Dataset excerpt
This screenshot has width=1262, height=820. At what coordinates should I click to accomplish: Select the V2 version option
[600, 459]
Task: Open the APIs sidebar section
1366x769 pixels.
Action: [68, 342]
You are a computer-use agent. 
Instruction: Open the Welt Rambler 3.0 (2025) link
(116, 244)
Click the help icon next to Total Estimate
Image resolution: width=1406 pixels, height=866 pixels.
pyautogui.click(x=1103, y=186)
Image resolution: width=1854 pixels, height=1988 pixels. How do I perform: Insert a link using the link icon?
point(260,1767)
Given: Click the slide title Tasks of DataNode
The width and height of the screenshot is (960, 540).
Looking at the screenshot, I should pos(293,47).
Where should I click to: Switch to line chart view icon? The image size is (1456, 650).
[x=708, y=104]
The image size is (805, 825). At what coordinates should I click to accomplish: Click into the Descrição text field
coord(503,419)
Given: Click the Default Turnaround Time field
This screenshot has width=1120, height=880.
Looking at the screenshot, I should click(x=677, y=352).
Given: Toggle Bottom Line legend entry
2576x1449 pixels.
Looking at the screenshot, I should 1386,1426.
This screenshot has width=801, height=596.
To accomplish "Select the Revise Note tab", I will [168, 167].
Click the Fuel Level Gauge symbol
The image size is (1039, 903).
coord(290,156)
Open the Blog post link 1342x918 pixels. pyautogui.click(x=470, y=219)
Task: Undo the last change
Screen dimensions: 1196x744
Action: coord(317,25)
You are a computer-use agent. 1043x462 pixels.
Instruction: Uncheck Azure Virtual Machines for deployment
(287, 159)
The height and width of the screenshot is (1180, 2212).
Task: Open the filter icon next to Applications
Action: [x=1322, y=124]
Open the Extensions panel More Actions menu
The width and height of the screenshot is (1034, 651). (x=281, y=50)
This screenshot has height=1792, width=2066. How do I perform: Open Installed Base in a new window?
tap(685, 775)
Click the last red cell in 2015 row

- **Directive**: Reproduce the records word for word, starting with the line that contains "This screenshot has height=1792, width=2066." and continuing through the end of the records, with both ends included.

- **Completed exercise**:
This screenshot has height=1792, width=2066. How do I perform: Open Installed Base in a new window?
tap(685, 775)
Click the last red cell in 2015 row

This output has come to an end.